Отрывок:
-- -- --

Ю.Носов. Транзистор – наше все. К истории великого открытия
Паровая машина с КПД ≈10% как технический объект далека от совершенства. Она "повинна" в уничтожении лесов и каменного угля, ее жизненный цикл составил лишь сотню лет. В этом ей подобна и лампочка накаливания, уход которой из нашей жизни прогнозируется в ближайшие 20–30 лет. Транзистор в выполнении своего функционального предназначения и в экологической привлекательности – почти идеальный технический объект, он счастливо прожил 60 лет, его будущность непоколебима (а аналог-предшественник – электронная лампа – не дотянула и до пятидесяти).

-- -- --

Исходные данные:
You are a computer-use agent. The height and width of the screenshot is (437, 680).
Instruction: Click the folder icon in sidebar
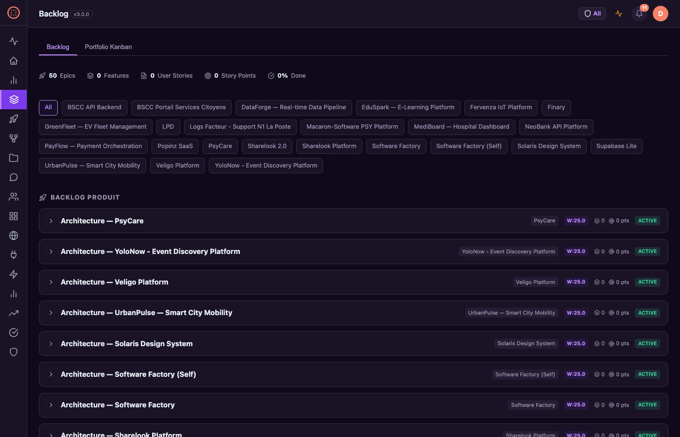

-- -- --

Ваши задания:
1. Сколько лет, по словам автора отрывка, прожил транзистор?
2. Перечислите все технические устройства, которые упоминаются в отрывке.

Ответы:
1. 60 лет.

2. Паровая машина, лампочка накаливания, транзистор, электронная лампа.